ビットコインのタップルート(Taproot)とは 実装によって何が変わるのか解説
ビットコイン(BTC)の大型アップデートであるソフトフォークとしては、SegWit以来となる「タップルート(Taproot)」。ビットコインにおけるプライバシーの向上やスケーラビリティの改善によって、スマートコントラクト機能の拡張やマルチシグ利用での手数料削減など、より実用性が高まることが期待されています。
本記事では、そもそもタップルートとは何なのか、ビットコインにどのような影響が出るのかについて解説します。
ビットコインの課題
ビットコインの課題として度々上がるのが、ビットコインは「投資資産」であり、アルトコインなどに比べても投資目的以外の将来性やユースケースが乏しいという声です。さらに投資資産として人気が高まるにつれて、送付するにも手数料の高騰や送付遅延、いわゆるスケーラビリティ問題が指摘されてきました。
現在の暗号資産(仮想通貨)業界で話題となっている分散型金融(DeFi)や分散型アプリ(DApps)など、投資目的以外のユースケースは、取引を自動で処理できるプログラムである「スマートコントラクト」によって実現されているものが多くあります。

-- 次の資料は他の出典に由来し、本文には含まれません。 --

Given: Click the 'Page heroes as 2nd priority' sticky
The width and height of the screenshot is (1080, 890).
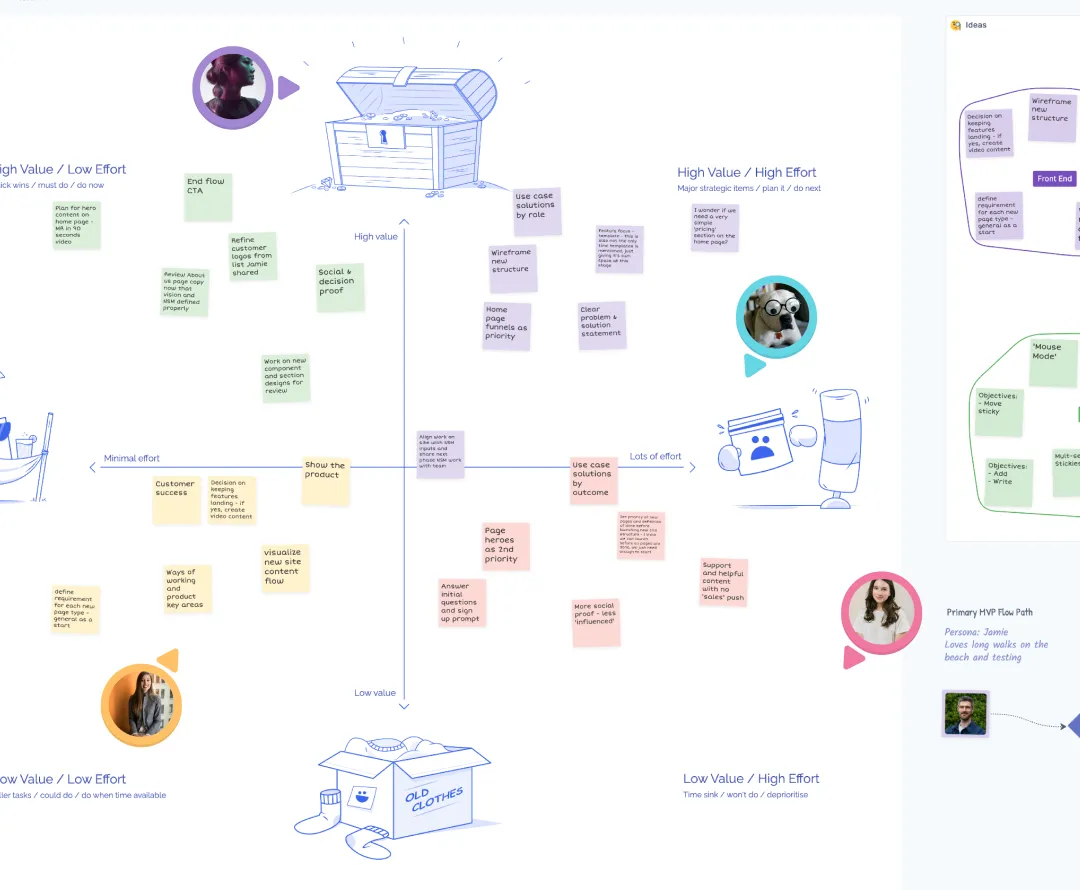Looking at the screenshot, I should [x=504, y=546].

スマートコントラクトはノンファンジブルトークンの発行やDAppsなどを制作するための技術としてイーサリアム(ETH)に実装されていることで有名ですが、ビットコインでも実装することは以前から可能でした。しかし、取引時に送付条件をすべて開示する必要があったことでプライバシーの観点から問題視されていたり、情報量が多いことでデータ容量も肥大化したりと、スマートコントラクトを実装するには多くの課題がありました。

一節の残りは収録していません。